Other times however, your data is breached because you set a weak password for an account and someone was able to hack the weak password giving them access to your account.  An example of this type of breach would be having an order placed against an account you have with a vendor even though you did not place an order.  Often in these situations your credit card is charged because it has been stored on file with the account.  Another example of this type of breach would be getting locked out of an account because your password was hacked and then changed by the person responsible.

The first line of defense to reduce the likelihood your password will get hacked by someone guessing or software trying to hack your password, is to create more complicated passwords.  When you create a password, try not to use names or items that are important to you.  In other words, if someone broke into your home and found baseball memorabilia all over your office and a poster of one ball player, do not set your password to that ball player's last name.  This may be an obvious example but people often use their children's or pet's names and anniversary dates as passwords.  These types of passwords are easy to guess and therefore put your data at risk.  Instead, make sure you use a password with some randomization, at least eight characters, and substitutions.
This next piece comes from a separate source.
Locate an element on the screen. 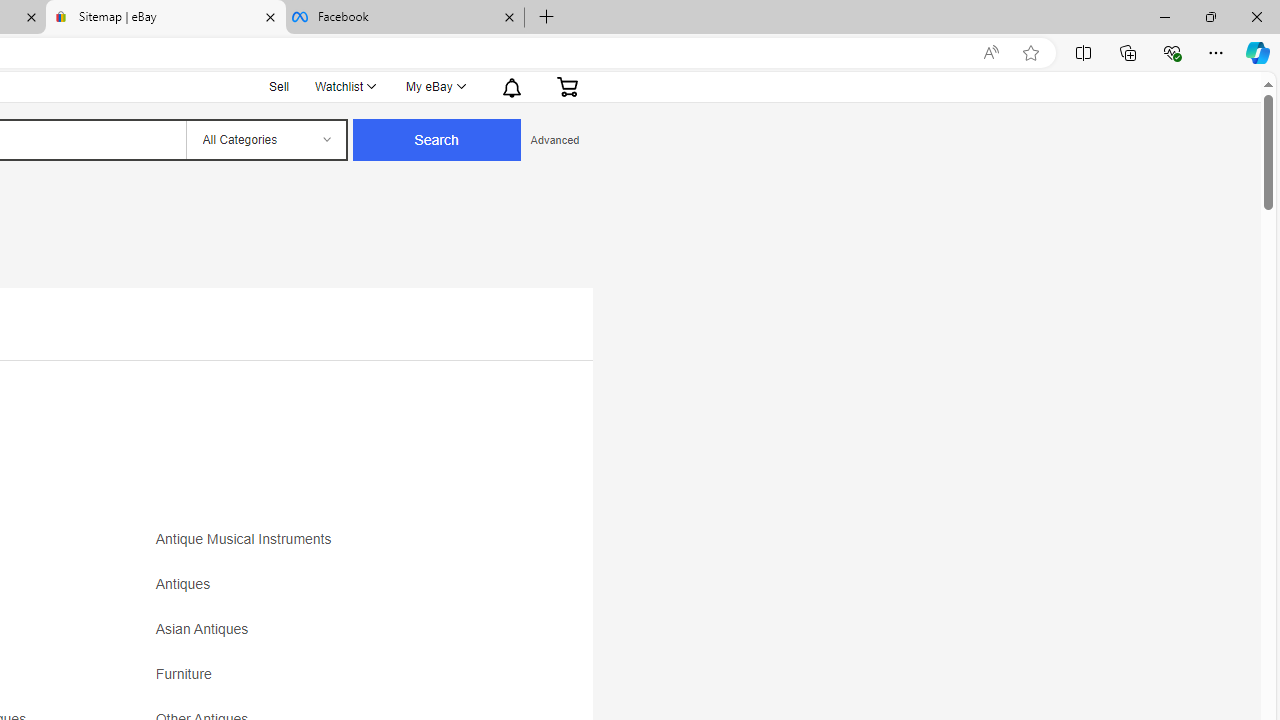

The best passwords use upper and lowercase letters, numbers, and special characters when they are supported.  Remember, the longer the password is the longer it takes to hack even if clever password hacking software is being used.  Some examples of how to take regular passwords and strengthen them are shown below:

  • downtherabbithole becomes d0WntH3r@BB1th0L3
  • todayisagreatday becomes t0D@y1s@gR3@tD@y
  • leavemystuffalone becomes 13@V3MyStuff@10n3
  • ilovejillian becomes 1L0v3j1!!1@N (even though we would not recommend using a password like this, we list this example to show ways the password can be modified to be more secure since some people will still use this format of password)
Another way people put their information at risk is by logging into accounts and checking the box to "Remember Me" which remembers their credentials so they are automatically logged in next time they visit the website.  While this is the easiest and sometimes more efficient way to gain access to accounts on your personal computer, think of how easy it would be for someone to gain access if you lost your laptop or it was stolen.  If you absolutely cannot stand to log into each different account, make a compromise with yourself and choose to always log into those accounts that have a credit card on file.  No matter what you do, do not set up automatic log ins to personal accounts on computers or devices that do not belong to you, or devices that other people use, including work computers.
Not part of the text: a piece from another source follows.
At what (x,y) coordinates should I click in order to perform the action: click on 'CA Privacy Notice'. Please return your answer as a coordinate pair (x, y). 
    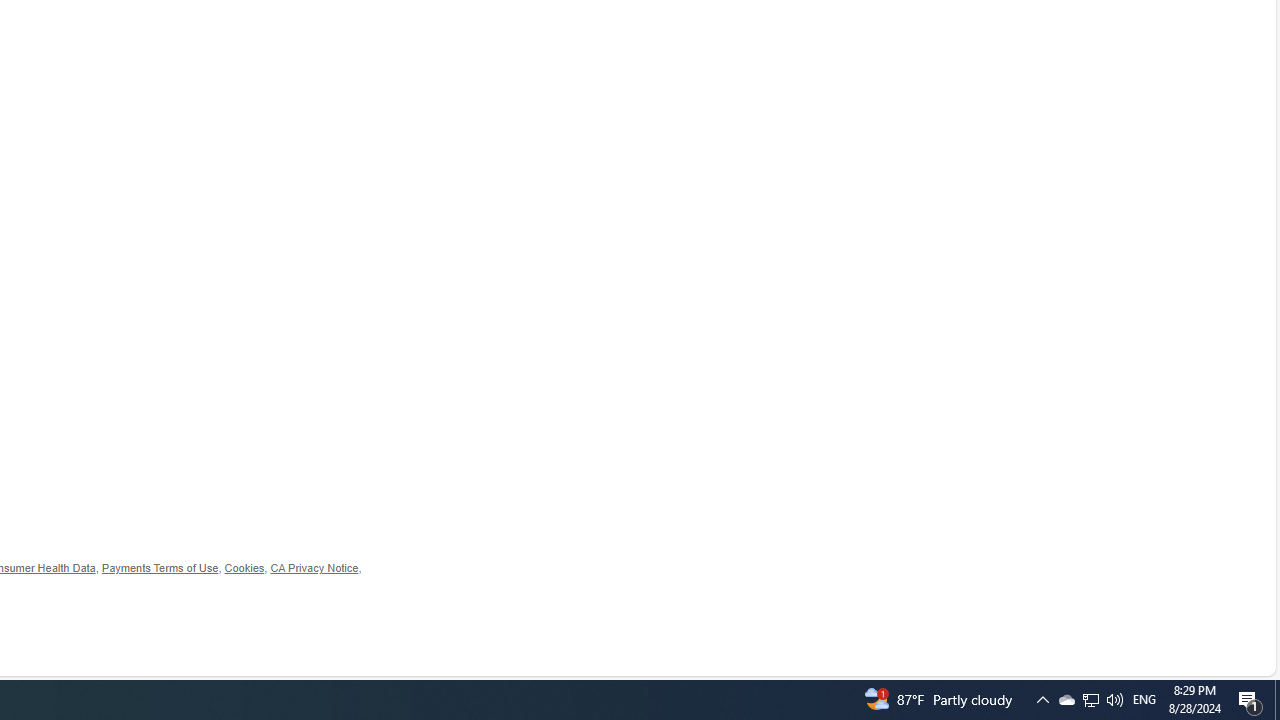
    Looking at the image, I should click on (313, 568).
Make sure you do not write your passwords down and  keep them in plain text documents or in site.  This may seem obvious but often passwords can be found written on small pieces of paper and hidden under keyboards, mice pads, or in desk drawers.  Anyone who has gone to the trouble to break into your home or office will surely find these "hidden" passwords.  Instead, keep passwords in a file that is encrypted, or write them down and store them in a safe deposit box or other protected location.

Lastly, protect yourself by using a few different passwords with the accounts you create.  This works because if someone happens to get your password, whether they hacked you directly or a company you had an account with was hacked, they will not be able to gain access to every other account you have if you use different passwords.  This is especially important if you use the same user id when you create accounts.  To best protect yourself, use a few different user id's and passwords when creating accounts.  Doing this will reduce the likelihood someone who has gained access to one of your accounts will be able to gain access to additional accounts.

Taking these steps will seem tedious at first, but they can help prevent much more pain at a later date if you follow them.